La relazione istituzioni-cittadini in Italia è una relazione malata fin dall’Unità, l’esempio negativo viene dall’alto come nelle relazioni malate tra genitori e figli che tendono all’in-ducere (costringere all’interno di uno schema) più che all’ex-ducere (educare, ovvero aiutare qualcuno ad esprimere se stesso). Per aiutare qualcuno ad essere se stesso occorre che l’educatore sia esso stesso se stesso, senza recitare una parte, come invece fanno ogni giorno i rappresentanti istituzionali.

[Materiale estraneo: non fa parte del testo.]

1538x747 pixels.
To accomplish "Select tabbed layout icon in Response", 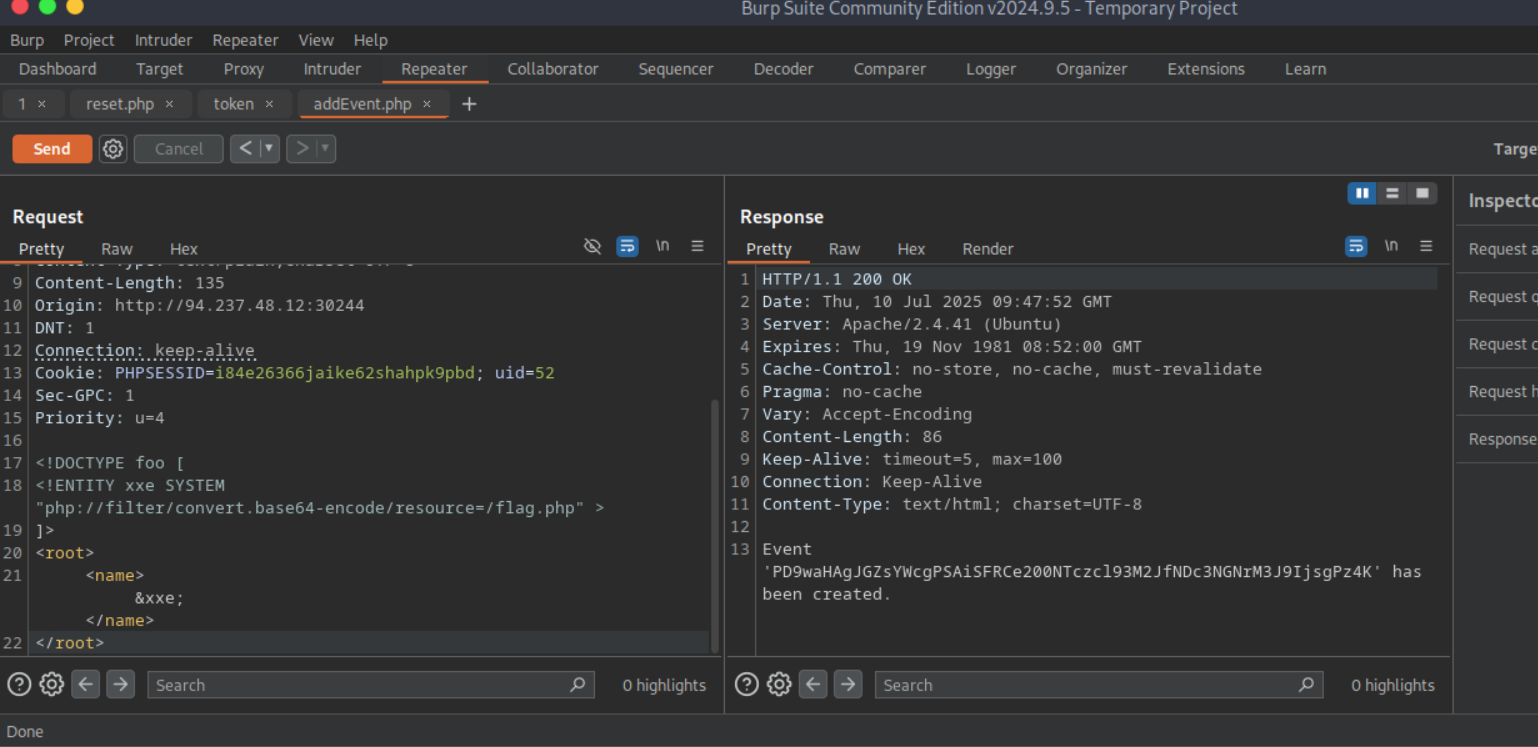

Un rapporto basato sul controllo è un rapporto basato sulla diffidenza reciproca. Lo Stato non si fida dei cittadini e i cittadini non si fidano dello Stato. E questa sfiducia è presente in tutti i provvedimenti (dal green pass ai vari bonus per l’edilizia, al rapporto tra fisco e cittadini etc.) I complottisti e tutti i vari no-etichettabili sono il prodotto dell’assenza di trasparenza da parte delle istituzioni, non il frutto dell’irrazionalità dilagante come ci vogliono far credere le indagini di istituti di ricerca finanziati dal governo. Quando la fiducia è diffusa genera responsabilità. In tutte le organizzazioni pubbliche e private la scelta tra porre fiducia o esercitare il controllo si basa su pregiudizi di base che abbiamo nei confronti delle persone e delle loro motivazioni. In Italia, ad esempio, i governi ritengono che i cittadini siano furbi e infantili e i cittadini che i governi siano corrotti e bugiardi; i lavoratori ritengono che gli imprenditori siano degli sfruttatori e gli imprenditori pensano che i dipendenti siano degli scansafatiche e dei parassiti e potremmo continuare a lungo per ogni categoria professionale e sociale. Douglas McGregor, ingegnere e psicologo industriale americano, negli anni ‘60 quando era professore al MIT coniò una doppia teoria che chiamò la teoria X e la teoria Y. Intuì che se si guardano le persone con sospetto (Teoria X) e le si sottopone a ogni genere di controllo, regole e punizioni, cercheranno di ingannare il sistema e questo pregiudizio (negativo) sarà convalidato. Se si trattano, invece, con pratiche basate sulla fiducia, delegando (Teoria Y), questo farà si che ricambino la fiducia con un comportamento responsabile. Anche in questo caso il nostro pregiudizio (questa volta positivo) troverà conferma. Una comunità non può esistere senza fiducia, il controllo genera sfiducia, responsabile dell’unica vera pandemia che affligge le nostre comunità da tempo. Questa si che richiederebbe una vaccinazione di massa obbligatoria.